--- WORK REQUIRED ---
Only the lines from the one holding "Open the Help button" to the end of the data should be echoed, exactly as they appear, minus the pictures.

Stored data entries
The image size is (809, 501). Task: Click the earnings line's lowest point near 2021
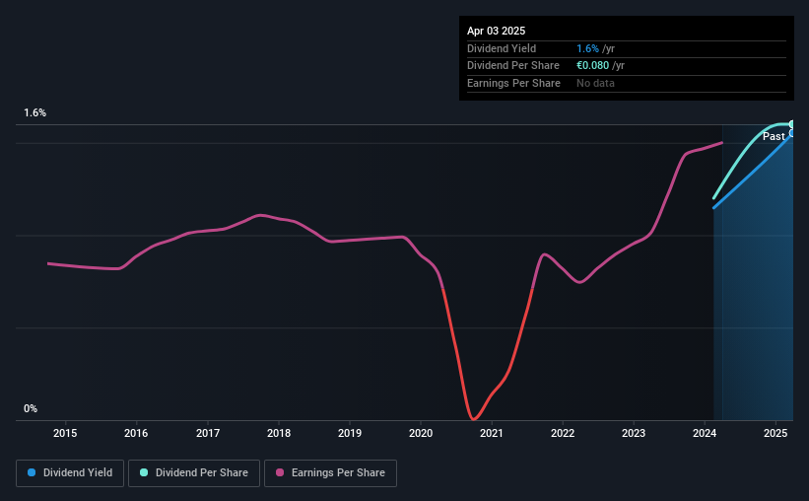[474, 419]

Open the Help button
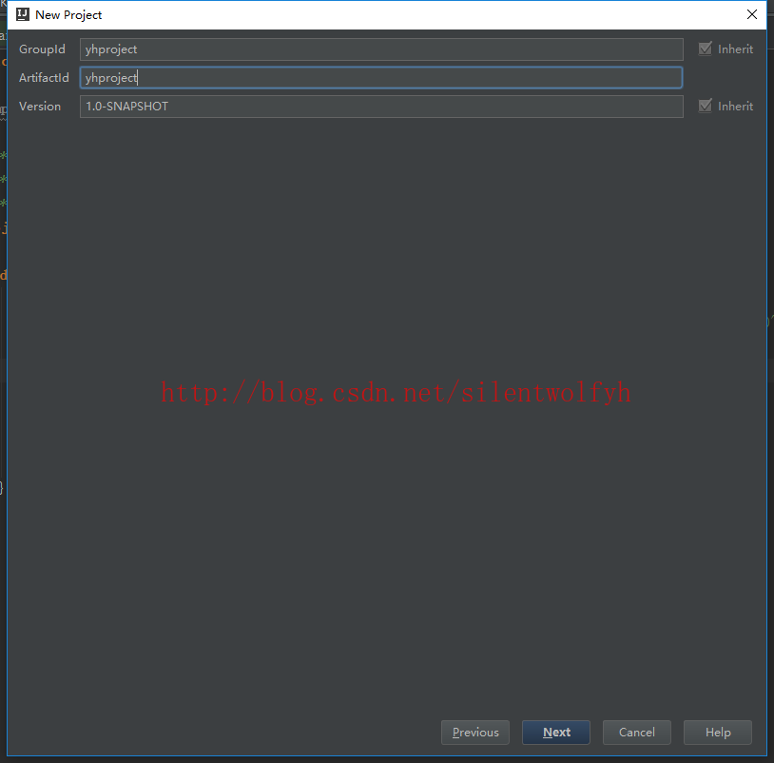coord(718,733)
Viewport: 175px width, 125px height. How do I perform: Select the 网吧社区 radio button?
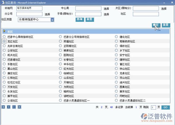(116, 96)
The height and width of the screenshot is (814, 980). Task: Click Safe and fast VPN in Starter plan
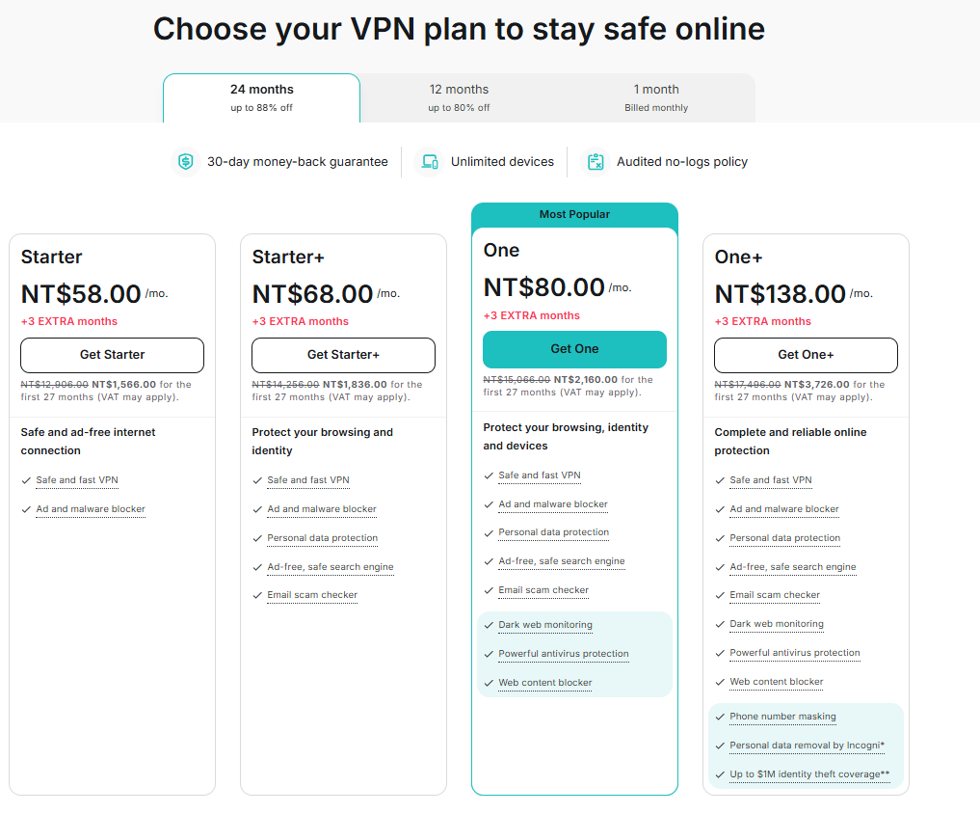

--- PROBLEM SOLUTION ---
Open the Help button
coord(718,733)
Viewport: 175px width, 125px height. How do I perform: Select the 网吧社区 radio button?
(116, 96)
The height and width of the screenshot is (814, 980). Task: Click Safe and fast VPN in Starter plan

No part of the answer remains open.